* [PROBLEM TO WORK ON] Extract verbatim every line from the one containing "783x489 pixels. Task: Expand" to the final line of the records below, inclusive, and exclude all pictures.

(Beginning of TASK INPUTS)

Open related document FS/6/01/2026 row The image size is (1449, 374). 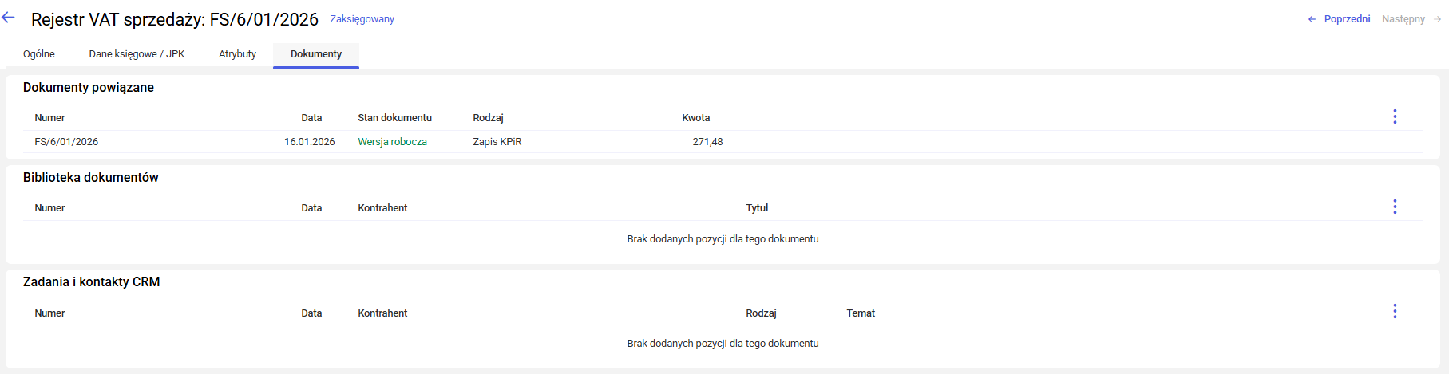(x=66, y=142)
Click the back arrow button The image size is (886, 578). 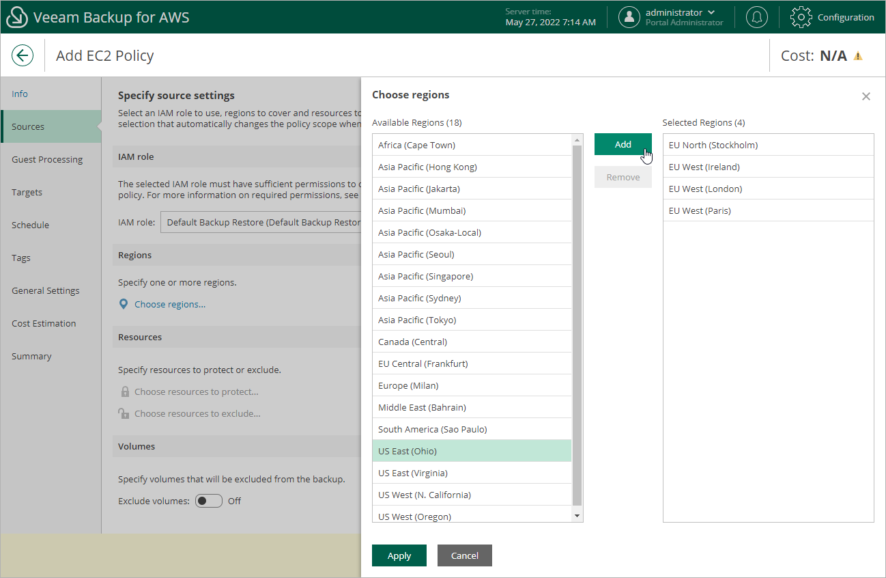pyautogui.click(x=23, y=55)
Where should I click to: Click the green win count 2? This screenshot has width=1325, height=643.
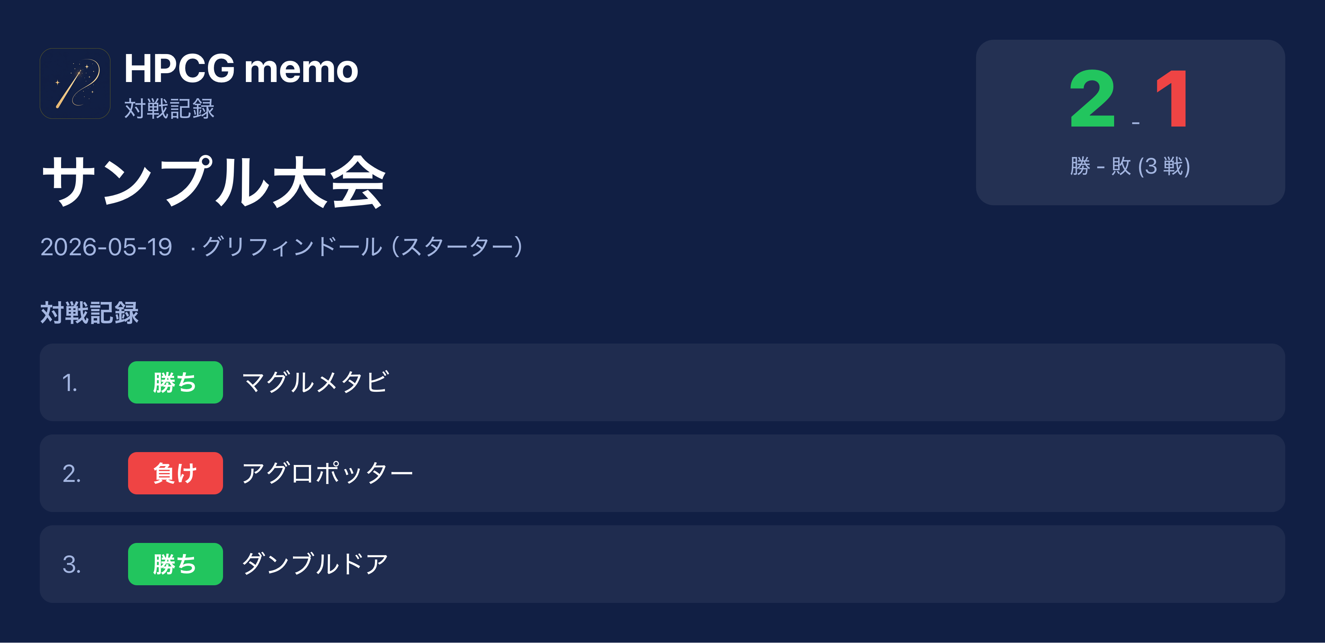coord(1092,99)
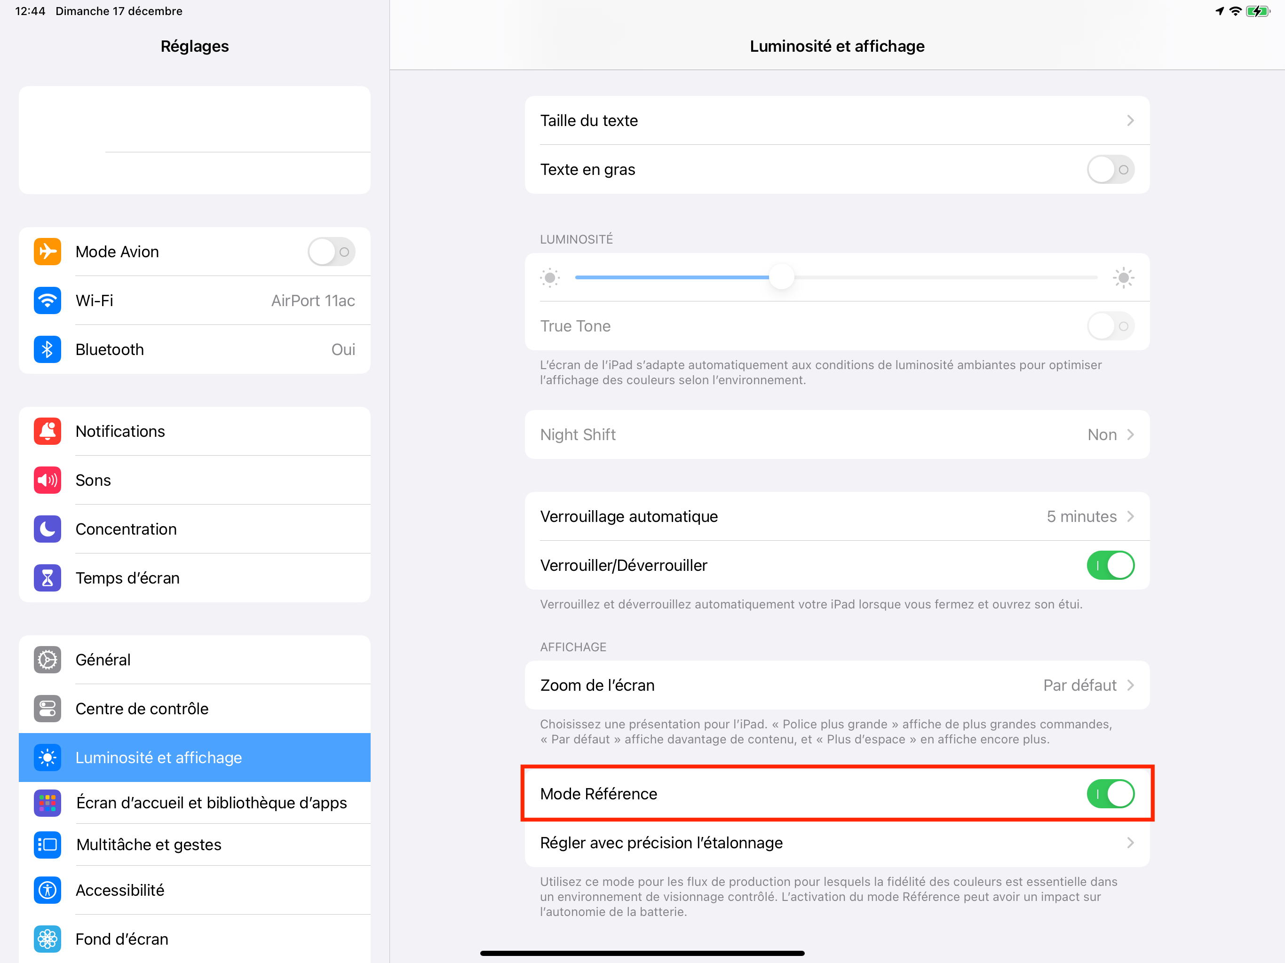Open Multitâche et gestes settings
This screenshot has width=1285, height=963.
[x=195, y=845]
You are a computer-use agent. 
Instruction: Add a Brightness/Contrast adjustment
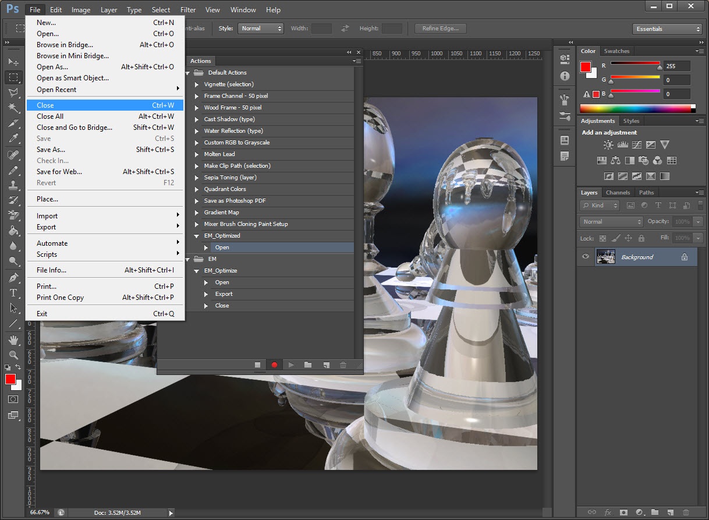click(x=608, y=145)
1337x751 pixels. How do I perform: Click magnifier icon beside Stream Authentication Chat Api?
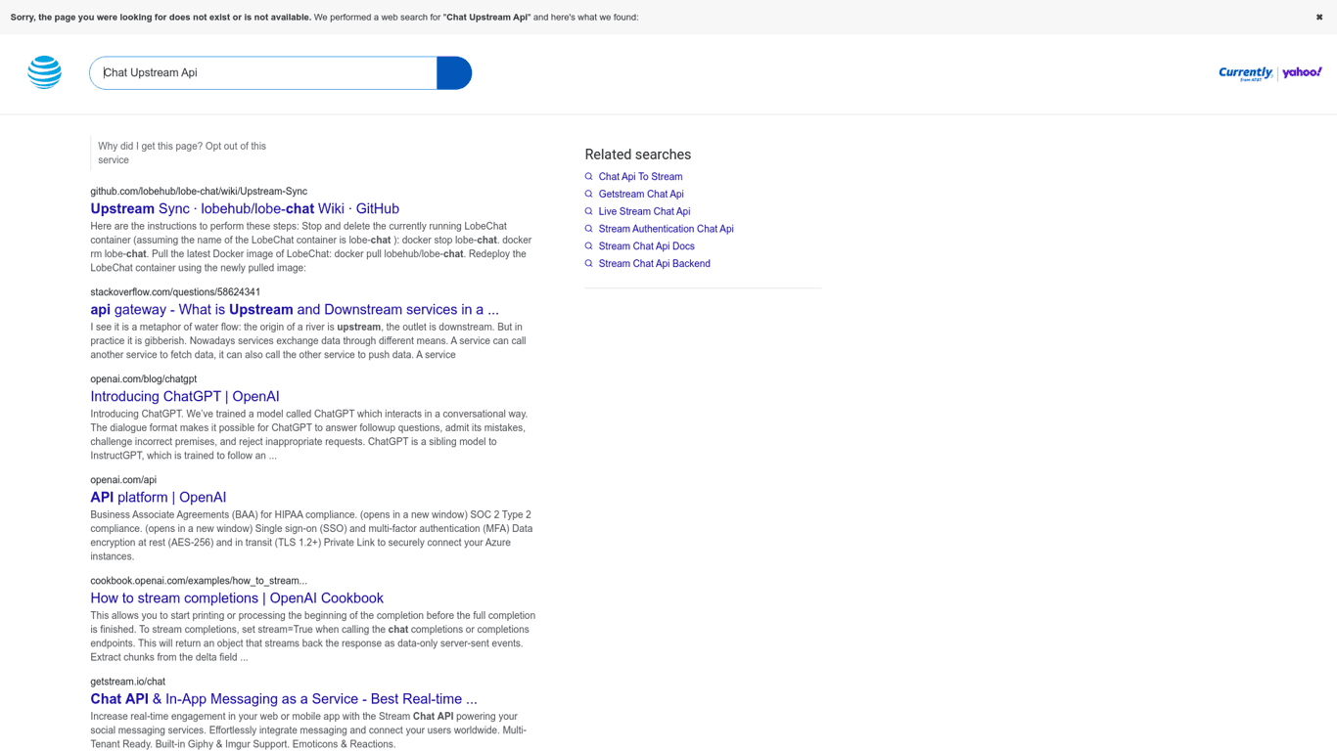pos(588,229)
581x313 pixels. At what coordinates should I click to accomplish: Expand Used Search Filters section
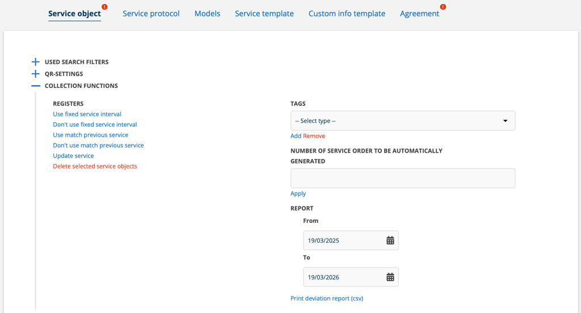36,62
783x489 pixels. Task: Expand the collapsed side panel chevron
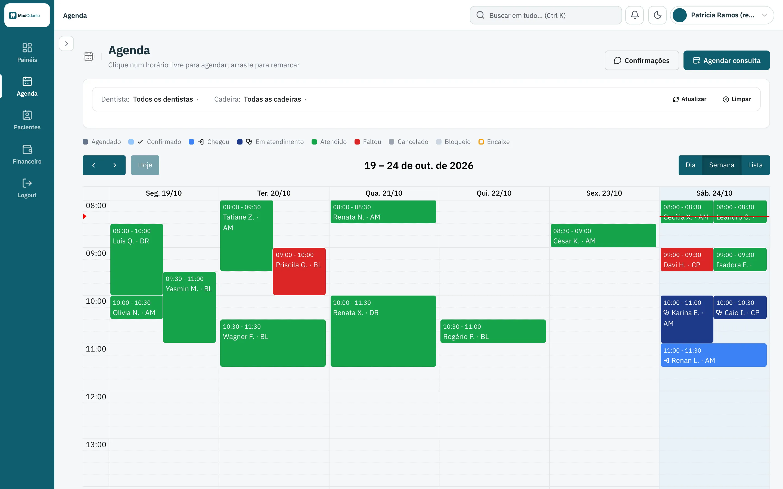click(x=66, y=44)
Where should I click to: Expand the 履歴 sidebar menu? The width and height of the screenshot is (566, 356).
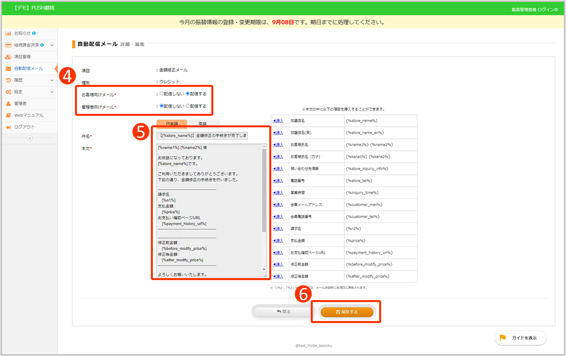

(End of TASK INPUTS)

* [EXERCISE RESULT]
783x489 pixels. Task: Expand the collapsed side panel chevron
click(x=66, y=44)
Where should I click to: Expand the 履歴 sidebar menu? The width and height of the screenshot is (566, 356).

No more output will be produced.